*** Opening of DATA FOR REVIEW ***
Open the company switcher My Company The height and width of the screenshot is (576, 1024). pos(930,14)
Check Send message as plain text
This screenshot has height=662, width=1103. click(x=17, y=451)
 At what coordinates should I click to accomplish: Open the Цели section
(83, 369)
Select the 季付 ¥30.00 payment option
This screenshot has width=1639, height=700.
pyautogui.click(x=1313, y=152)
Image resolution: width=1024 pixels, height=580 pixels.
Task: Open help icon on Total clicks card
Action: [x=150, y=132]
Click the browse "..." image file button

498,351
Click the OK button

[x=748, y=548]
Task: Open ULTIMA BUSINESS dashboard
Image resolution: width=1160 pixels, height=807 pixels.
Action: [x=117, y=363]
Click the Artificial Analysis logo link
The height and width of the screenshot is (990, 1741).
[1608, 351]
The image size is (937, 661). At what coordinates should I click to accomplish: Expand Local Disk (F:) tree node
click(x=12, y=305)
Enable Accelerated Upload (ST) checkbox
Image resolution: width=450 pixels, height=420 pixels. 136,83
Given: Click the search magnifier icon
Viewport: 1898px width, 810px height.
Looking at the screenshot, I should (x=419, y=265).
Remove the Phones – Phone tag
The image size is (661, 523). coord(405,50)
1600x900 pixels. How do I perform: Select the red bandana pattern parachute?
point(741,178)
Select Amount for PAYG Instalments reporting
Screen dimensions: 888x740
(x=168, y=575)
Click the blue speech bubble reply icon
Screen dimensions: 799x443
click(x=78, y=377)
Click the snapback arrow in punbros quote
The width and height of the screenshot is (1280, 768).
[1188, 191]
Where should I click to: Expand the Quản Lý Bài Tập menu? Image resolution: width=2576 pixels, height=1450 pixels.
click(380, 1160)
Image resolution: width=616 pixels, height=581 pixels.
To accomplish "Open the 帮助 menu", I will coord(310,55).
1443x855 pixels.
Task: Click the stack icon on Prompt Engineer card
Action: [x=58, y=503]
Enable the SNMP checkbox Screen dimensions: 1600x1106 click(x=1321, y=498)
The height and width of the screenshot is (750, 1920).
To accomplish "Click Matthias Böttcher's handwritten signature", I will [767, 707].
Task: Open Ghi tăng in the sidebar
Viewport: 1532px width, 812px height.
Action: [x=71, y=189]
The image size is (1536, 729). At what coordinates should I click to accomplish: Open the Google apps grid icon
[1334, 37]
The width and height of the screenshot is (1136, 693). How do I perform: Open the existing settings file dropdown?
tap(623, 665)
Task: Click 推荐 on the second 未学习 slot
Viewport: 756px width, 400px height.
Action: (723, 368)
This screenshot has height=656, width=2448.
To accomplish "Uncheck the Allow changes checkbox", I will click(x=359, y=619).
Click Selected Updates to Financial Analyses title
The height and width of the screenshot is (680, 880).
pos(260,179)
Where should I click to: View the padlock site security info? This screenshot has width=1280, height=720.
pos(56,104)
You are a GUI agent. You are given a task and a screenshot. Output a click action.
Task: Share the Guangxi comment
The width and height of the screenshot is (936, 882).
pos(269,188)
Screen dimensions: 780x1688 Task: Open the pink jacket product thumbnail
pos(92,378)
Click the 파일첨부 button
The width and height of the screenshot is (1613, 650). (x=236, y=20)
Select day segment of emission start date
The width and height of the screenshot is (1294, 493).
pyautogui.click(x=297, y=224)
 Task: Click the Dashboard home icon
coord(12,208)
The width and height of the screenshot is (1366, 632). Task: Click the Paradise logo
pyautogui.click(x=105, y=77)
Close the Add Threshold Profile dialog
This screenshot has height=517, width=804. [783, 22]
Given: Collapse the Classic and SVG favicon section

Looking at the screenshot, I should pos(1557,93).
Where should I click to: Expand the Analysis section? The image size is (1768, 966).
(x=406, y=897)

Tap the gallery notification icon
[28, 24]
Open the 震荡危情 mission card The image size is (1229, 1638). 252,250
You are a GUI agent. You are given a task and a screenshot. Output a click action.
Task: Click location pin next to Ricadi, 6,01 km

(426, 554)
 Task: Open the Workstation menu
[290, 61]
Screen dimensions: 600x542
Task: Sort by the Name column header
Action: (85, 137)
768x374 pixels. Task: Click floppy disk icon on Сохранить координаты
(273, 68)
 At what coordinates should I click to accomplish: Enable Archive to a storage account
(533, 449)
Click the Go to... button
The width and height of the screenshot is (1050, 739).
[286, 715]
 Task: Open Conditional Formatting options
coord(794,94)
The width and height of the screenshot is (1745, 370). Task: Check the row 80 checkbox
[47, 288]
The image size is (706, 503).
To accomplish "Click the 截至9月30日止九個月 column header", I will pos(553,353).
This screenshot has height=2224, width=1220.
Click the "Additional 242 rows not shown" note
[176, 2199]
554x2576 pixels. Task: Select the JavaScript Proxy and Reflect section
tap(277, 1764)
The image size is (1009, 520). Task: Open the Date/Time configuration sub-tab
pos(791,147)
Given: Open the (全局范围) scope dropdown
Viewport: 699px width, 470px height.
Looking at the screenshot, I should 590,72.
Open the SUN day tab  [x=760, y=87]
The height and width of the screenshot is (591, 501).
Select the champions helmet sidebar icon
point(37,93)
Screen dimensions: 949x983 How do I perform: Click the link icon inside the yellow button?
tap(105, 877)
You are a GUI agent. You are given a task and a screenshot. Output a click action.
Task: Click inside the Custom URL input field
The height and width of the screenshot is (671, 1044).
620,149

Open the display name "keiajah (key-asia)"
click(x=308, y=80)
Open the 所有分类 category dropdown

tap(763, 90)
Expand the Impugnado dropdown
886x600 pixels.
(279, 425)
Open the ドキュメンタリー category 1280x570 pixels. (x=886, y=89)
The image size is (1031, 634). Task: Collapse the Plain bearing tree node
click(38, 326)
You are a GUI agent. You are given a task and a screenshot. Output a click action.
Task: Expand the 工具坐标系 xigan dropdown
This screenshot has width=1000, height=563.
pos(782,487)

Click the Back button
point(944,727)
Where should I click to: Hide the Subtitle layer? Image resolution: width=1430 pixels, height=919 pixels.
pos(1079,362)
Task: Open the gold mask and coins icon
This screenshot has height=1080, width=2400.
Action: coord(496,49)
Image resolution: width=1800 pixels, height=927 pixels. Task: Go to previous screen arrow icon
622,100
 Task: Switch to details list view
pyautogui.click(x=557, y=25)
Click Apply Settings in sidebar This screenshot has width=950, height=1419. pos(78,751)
*** Close of DATA FOR REVIEW ***
> _WHAT THE TASK REQUIRES_
Your answer must contain every line of the records, exactly.

> _OUTPUT_
Open the company switcher My Company The height and width of the screenshot is (576, 1024). pos(930,14)
Check Send message as plain text
This screenshot has height=662, width=1103. click(x=17, y=451)
 At what coordinates should I click to accomplish: Open the Цели section
(83, 369)
Select the 季付 ¥30.00 payment option
This screenshot has width=1639, height=700.
pyautogui.click(x=1313, y=152)
Image resolution: width=1024 pixels, height=580 pixels.
Task: Open help icon on Total clicks card
Action: [x=150, y=132]
Click the browse "..." image file button

498,351
Click the OK button

[x=748, y=548]
Task: Open ULTIMA BUSINESS dashboard
Image resolution: width=1160 pixels, height=807 pixels.
Action: [x=117, y=363]
Click the Artificial Analysis logo link
The height and width of the screenshot is (990, 1741).
[1608, 351]
The image size is (937, 661). At what coordinates should I click to accomplish: Expand Local Disk (F:) tree node
click(x=12, y=305)
Enable Accelerated Upload (ST) checkbox
Image resolution: width=450 pixels, height=420 pixels. 136,83
Given: Click the search magnifier icon
Viewport: 1898px width, 810px height.
Looking at the screenshot, I should (x=419, y=265).
Remove the Phones – Phone tag
The image size is (661, 523). coord(405,50)
1600x900 pixels. How do I perform: Select the red bandana pattern parachute?
point(741,178)
Select Amount for PAYG Instalments reporting
Screen dimensions: 888x740
(x=168, y=575)
Click the blue speech bubble reply icon
Screen dimensions: 799x443
click(x=78, y=377)
Click the snapback arrow in punbros quote
The width and height of the screenshot is (1280, 768).
[1188, 191]
Where should I click to: Expand the Quản Lý Bài Tập menu? Image resolution: width=2576 pixels, height=1450 pixels.
click(380, 1160)
Image resolution: width=616 pixels, height=581 pixels.
To accomplish "Open the 帮助 menu", I will coord(310,55).
1443x855 pixels.
Task: Click the stack icon on Prompt Engineer card
Action: [x=58, y=503]
Enable the SNMP checkbox Screen dimensions: 1600x1106 click(x=1321, y=498)
The height and width of the screenshot is (750, 1920).
To accomplish "Click Matthias Böttcher's handwritten signature", I will [767, 707].
Task: Open Ghi tăng in the sidebar
Viewport: 1532px width, 812px height.
Action: [x=71, y=189]
The image size is (1536, 729). At what coordinates should I click to accomplish: Open the Google apps grid icon
[1334, 37]
The width and height of the screenshot is (1136, 693). How do I perform: Open the existing settings file dropdown?
tap(623, 665)
Task: Click 推荐 on the second 未学习 slot
Viewport: 756px width, 400px height.
Action: (723, 368)
This screenshot has height=656, width=2448.
To accomplish "Uncheck the Allow changes checkbox", I will click(x=359, y=619).
Click Selected Updates to Financial Analyses title
The height and width of the screenshot is (680, 880).
pos(260,179)
Where should I click to: View the padlock site security info? This screenshot has width=1280, height=720.
pos(56,104)
You are a GUI agent. You are given a task and a screenshot. Output a click action.
Task: Share the Guangxi comment
The width and height of the screenshot is (936, 882).
pos(269,188)
Screen dimensions: 780x1688 Task: Open the pink jacket product thumbnail
pos(92,378)
Click the 파일첨부 button
The width and height of the screenshot is (1613, 650). (x=236, y=20)
Select day segment of emission start date
The width and height of the screenshot is (1294, 493).
pyautogui.click(x=297, y=224)
 Task: Click the Dashboard home icon
coord(12,208)
The width and height of the screenshot is (1366, 632). Task: Click the Paradise logo
pyautogui.click(x=105, y=77)
Close the Add Threshold Profile dialog
This screenshot has height=517, width=804. [783, 22]
Given: Collapse the Classic and SVG favicon section

Looking at the screenshot, I should pos(1557,93).
Where should I click to: Expand the Analysis section? The image size is (1768, 966).
(x=406, y=897)

Tap the gallery notification icon
[28, 24]
Open the 震荡危情 mission card The image size is (1229, 1638). 252,250
You are a GUI agent. You are given a task and a screenshot. Output a click action.
Task: Click location pin next to Ricadi, 6,01 km

(426, 554)
 Task: Open the Workstation menu
[290, 61]
Screen dimensions: 600x542
Task: Sort by the Name column header
Action: (85, 137)
768x374 pixels. Task: Click floppy disk icon on Сохранить координаты
(273, 68)
 At what coordinates should I click to accomplish: Enable Archive to a storage account
(533, 449)
Click the Go to... button
The width and height of the screenshot is (1050, 739).
[286, 715]
 Task: Open Conditional Formatting options
coord(794,94)
The width and height of the screenshot is (1745, 370). Task: Check the row 80 checkbox
[47, 288]
The image size is (706, 503).
To accomplish "Click the 截至9月30日止九個月 column header", I will pos(553,353).
This screenshot has height=2224, width=1220.
Click the "Additional 242 rows not shown" note
[176, 2199]
554x2576 pixels. Task: Select the JavaScript Proxy and Reflect section
tap(277, 1764)
The image size is (1009, 520). Task: Open the Date/Time configuration sub-tab
pos(791,147)
Given: Open the (全局范围) scope dropdown
Viewport: 699px width, 470px height.
Looking at the screenshot, I should 590,72.
Open the SUN day tab  [x=760, y=87]
The height and width of the screenshot is (591, 501).
Select the champions helmet sidebar icon
point(37,93)
Screen dimensions: 949x983 How do I perform: Click the link icon inside the yellow button?
tap(105, 877)
You are a GUI agent. You are given a task and a screenshot. Output a click action.
Task: Click inside the Custom URL input field
The height and width of the screenshot is (671, 1044).
620,149

Open the display name "keiajah (key-asia)"
click(x=308, y=80)
Open the 所有分类 category dropdown

tap(763, 90)
Expand the Impugnado dropdown
886x600 pixels.
(279, 425)
Open the ドキュメンタリー category 1280x570 pixels. (x=886, y=89)
The image size is (1031, 634). Task: Collapse the Plain bearing tree node
click(38, 326)
You are a GUI agent. You are given a task and a screenshot. Output a click action.
Task: Expand the 工具坐标系 xigan dropdown
This screenshot has width=1000, height=563.
pos(782,487)

Click the Back button
point(944,727)
Where should I click to: Hide the Subtitle layer? Image resolution: width=1430 pixels, height=919 pixels.
pos(1079,362)
Task: Open the gold mask and coins icon
This screenshot has height=1080, width=2400.
Action: coord(496,49)
Image resolution: width=1800 pixels, height=927 pixels. Task: Go to previous screen arrow icon
622,100
 Task: Switch to details list view
pyautogui.click(x=557, y=25)
Click Apply Settings in sidebar This screenshot has width=950, height=1419. pos(78,751)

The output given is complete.